Inside, your stove glows, small but steady. The window lets in moonlight, and Greta falls asleep staring at it like it’s a lantern for dreams. Fritz finally speaks in a whisper.
“Are we going to die?” he asks, eyes wide.
You pull him close. “Not tonight,” you say. “Not if I can help it.”
Winter arrives like a threat kept. Snow comes early, thick and heavy. The prairie disappears under white, and the sky becomes a lid.
One night, the blizzard hits so hard you can’t tell where earth ends and air begins. The wind screams. Snow piles against your door until it’s a wall.
Greta wakes crying, frightened by the sound. Fritz’s face is pale, trying to be brave and failing. You keep your voice calm while your hands work fast.
You shove blankets against cracks.
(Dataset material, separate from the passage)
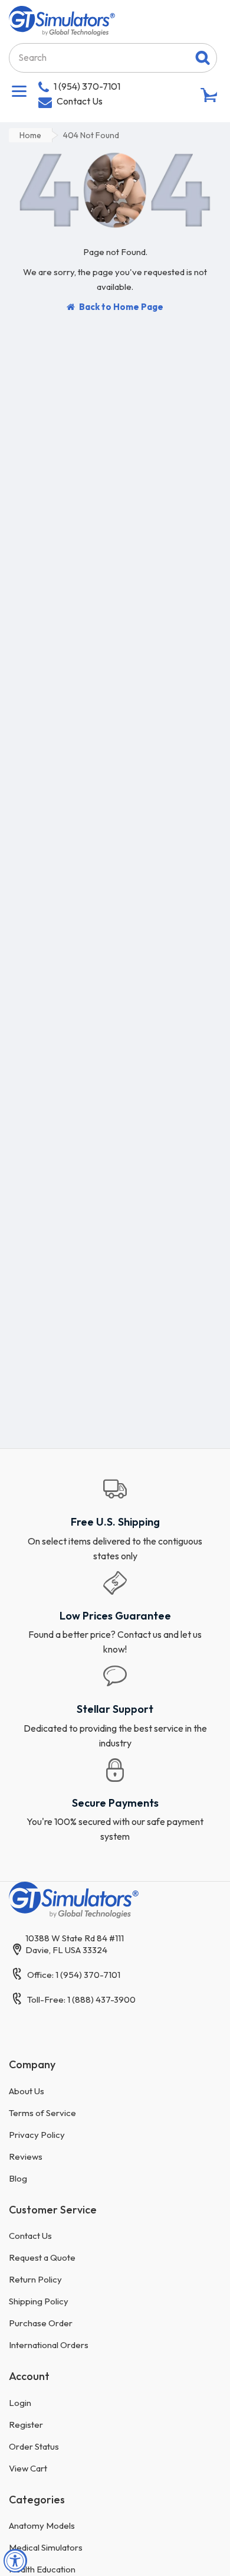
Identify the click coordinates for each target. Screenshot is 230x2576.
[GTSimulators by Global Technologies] (62, 19)
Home (30, 135)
You clear the stove vent every hour with a stick, crawling outside into the storm for seconds at a time, your eyelashes freezing. You come back in shaking, then you smile anyway so the kids don’t see your fear.
Your roof creaks once under the weight of snow. You press your palm to the sod overhead like you can hold it up with willpower. “Hold,” you whisper. “Just hold.”
And it does.
Morning comes gray and quiet. The storm is gone, leaving a world sculpted in white. You push the door open with your shoulder and step out into snow up to your knees.
Your little sod-and-straw house stands there like a stubborn animal refusing to die.